NavList:
A Community Devoted to the Preservation and Practice of Celestial Navigation and Other Methods of Traditional Wayfinding
From: Chuck Varney
Date: 2024 Jun 1, 08:37 -0700
Frank Reed,
Albert Waugh, author of Sundials: Their Theory and Construction, neither designed nor built the armillary sphere at Mystic.

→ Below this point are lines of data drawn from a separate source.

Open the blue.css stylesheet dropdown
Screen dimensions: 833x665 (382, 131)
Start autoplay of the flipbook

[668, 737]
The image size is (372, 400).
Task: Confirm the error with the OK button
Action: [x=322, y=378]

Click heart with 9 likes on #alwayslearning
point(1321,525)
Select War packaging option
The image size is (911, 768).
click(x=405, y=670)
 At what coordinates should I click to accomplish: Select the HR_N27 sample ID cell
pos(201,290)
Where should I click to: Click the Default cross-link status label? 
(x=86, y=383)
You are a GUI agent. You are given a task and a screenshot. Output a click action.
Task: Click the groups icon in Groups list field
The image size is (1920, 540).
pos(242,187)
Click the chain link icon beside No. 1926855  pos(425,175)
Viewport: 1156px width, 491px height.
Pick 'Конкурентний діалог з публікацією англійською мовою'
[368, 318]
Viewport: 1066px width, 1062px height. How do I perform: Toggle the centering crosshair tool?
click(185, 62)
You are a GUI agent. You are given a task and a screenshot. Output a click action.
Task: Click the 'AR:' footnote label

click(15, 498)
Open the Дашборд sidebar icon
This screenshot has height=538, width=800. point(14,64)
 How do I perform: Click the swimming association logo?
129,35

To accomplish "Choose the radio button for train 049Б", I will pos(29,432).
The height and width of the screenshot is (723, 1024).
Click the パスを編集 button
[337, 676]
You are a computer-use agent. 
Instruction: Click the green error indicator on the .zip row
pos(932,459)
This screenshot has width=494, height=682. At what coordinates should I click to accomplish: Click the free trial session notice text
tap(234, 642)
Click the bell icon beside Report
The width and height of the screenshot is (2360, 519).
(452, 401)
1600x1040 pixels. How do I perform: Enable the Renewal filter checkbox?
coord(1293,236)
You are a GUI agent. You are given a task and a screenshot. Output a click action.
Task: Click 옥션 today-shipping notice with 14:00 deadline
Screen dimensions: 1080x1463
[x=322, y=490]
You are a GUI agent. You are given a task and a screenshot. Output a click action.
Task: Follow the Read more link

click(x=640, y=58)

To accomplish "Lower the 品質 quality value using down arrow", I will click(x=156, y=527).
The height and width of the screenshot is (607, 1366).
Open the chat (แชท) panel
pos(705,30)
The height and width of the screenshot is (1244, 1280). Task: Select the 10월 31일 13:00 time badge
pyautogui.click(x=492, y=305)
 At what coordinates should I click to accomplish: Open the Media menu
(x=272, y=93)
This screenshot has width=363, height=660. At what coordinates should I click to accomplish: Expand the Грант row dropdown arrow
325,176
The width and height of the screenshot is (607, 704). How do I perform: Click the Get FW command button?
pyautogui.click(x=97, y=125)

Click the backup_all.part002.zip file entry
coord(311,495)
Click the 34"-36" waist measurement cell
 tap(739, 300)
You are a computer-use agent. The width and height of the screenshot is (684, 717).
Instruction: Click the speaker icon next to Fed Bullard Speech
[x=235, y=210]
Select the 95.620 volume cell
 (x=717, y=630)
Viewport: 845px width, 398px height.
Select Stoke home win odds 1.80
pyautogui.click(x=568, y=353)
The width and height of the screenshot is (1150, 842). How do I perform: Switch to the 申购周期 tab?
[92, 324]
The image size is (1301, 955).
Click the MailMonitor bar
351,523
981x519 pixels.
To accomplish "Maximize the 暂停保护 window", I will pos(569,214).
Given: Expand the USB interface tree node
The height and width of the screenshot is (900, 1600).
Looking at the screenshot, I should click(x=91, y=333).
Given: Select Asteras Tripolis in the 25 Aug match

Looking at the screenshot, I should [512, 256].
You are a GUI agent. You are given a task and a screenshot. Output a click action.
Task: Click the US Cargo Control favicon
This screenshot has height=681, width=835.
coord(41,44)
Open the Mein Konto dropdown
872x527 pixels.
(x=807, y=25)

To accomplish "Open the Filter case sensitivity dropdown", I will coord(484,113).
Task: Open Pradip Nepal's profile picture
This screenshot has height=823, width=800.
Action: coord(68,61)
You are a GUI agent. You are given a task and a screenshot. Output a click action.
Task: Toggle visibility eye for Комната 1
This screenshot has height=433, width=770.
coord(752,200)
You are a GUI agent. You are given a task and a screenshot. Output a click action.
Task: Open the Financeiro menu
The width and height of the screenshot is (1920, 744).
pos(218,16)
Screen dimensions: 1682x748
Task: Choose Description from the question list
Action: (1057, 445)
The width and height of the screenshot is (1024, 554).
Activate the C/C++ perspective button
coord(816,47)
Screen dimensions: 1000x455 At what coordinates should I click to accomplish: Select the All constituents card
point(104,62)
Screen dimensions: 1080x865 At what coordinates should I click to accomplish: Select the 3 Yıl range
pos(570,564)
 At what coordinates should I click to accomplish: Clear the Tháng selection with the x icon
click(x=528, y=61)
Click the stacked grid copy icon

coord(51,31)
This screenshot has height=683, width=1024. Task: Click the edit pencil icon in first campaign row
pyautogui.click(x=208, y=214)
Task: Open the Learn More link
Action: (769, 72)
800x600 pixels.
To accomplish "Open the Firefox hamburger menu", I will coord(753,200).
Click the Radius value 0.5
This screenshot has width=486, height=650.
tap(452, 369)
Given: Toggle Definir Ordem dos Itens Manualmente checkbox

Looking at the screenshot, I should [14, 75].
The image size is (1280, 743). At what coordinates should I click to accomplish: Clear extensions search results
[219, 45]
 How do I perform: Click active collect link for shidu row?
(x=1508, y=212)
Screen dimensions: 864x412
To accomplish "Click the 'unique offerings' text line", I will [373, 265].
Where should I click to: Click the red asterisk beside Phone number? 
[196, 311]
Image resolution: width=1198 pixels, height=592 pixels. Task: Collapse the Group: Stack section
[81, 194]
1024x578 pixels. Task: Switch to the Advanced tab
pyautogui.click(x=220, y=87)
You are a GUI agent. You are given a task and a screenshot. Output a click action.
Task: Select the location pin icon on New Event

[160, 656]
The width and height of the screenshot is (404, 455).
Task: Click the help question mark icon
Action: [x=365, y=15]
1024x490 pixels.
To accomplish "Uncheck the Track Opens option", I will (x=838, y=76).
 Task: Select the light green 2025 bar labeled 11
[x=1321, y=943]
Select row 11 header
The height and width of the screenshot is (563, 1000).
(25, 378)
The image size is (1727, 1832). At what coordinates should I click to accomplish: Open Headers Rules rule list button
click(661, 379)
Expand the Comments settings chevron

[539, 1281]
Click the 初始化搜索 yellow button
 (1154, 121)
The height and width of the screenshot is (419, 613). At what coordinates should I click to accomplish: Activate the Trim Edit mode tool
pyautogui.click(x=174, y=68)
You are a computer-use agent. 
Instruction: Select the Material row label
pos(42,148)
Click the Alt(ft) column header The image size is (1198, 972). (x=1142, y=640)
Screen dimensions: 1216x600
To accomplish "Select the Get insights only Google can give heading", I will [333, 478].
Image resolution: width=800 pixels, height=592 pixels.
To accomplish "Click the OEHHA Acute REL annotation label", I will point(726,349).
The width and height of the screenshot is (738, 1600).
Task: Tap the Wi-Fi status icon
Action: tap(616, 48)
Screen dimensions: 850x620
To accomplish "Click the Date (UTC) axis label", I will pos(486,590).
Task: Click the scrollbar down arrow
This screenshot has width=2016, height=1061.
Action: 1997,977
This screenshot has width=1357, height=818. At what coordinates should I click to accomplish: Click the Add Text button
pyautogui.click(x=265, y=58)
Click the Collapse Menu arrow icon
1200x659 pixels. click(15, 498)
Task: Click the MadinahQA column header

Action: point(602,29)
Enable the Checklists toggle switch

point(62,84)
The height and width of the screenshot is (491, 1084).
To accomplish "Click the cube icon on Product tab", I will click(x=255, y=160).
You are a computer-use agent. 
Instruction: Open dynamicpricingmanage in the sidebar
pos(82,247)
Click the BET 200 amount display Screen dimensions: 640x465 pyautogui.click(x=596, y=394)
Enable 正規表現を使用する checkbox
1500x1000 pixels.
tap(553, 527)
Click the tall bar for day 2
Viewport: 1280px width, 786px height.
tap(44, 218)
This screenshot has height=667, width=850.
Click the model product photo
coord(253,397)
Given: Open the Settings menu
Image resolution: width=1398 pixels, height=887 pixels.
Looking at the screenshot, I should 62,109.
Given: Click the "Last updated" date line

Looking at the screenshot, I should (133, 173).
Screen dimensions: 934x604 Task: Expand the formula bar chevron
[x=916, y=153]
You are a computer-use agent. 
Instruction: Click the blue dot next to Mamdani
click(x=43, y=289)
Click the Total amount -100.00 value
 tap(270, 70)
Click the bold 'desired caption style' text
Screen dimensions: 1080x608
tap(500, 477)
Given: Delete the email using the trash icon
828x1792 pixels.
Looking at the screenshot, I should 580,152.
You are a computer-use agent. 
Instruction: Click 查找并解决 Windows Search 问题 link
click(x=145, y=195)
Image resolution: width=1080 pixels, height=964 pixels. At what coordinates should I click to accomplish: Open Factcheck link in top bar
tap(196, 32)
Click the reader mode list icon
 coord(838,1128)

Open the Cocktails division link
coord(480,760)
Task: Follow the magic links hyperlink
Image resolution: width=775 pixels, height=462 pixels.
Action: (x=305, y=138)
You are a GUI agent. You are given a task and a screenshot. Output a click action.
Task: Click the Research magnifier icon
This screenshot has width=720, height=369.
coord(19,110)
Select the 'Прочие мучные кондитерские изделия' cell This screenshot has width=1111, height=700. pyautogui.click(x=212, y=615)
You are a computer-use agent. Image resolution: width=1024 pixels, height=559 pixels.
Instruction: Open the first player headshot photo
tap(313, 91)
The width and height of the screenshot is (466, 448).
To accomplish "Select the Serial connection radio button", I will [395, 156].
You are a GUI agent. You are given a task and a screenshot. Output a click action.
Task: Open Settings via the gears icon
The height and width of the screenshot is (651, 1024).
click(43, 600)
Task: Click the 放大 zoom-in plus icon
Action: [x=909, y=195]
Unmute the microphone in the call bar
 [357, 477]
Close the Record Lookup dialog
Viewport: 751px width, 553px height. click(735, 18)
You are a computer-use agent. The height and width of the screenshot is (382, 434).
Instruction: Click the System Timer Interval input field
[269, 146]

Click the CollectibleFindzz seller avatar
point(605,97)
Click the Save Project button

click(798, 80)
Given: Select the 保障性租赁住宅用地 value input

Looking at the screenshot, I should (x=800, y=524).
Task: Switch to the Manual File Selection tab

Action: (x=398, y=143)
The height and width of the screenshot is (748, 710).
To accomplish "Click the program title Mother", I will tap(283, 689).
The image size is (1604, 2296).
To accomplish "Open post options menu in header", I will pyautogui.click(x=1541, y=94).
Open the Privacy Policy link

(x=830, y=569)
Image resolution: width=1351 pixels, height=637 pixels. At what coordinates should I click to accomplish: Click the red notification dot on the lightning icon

At the end of The Armillary Sphere chapter of his book (which I have) he wrote: “ . . .Figure 17.4 [the photo that appears on the book cover] shows such a sphere, more ambitious, to be sure, than would ordinarily be made for a home garden, which was designed and built for the Old Mystic Seaport by Edwin Pugsley. . .”
(Before I checked the book this morning I was going to refer to armillary spheres like the one at Mystic as ‘garden techno-art’.)
If you’re really interested in the gnomon elevation angle of the Mystic sphere, you might start by photographing it yourself—perpendicularly, rather than obliquely as in the photo. (I calculate that photographing it from an azimuth of 129 degrees rather than from 90, would make a 41.36 degree angle look like 48.56 degrees, due to foreshortening of the horizontal dimension.)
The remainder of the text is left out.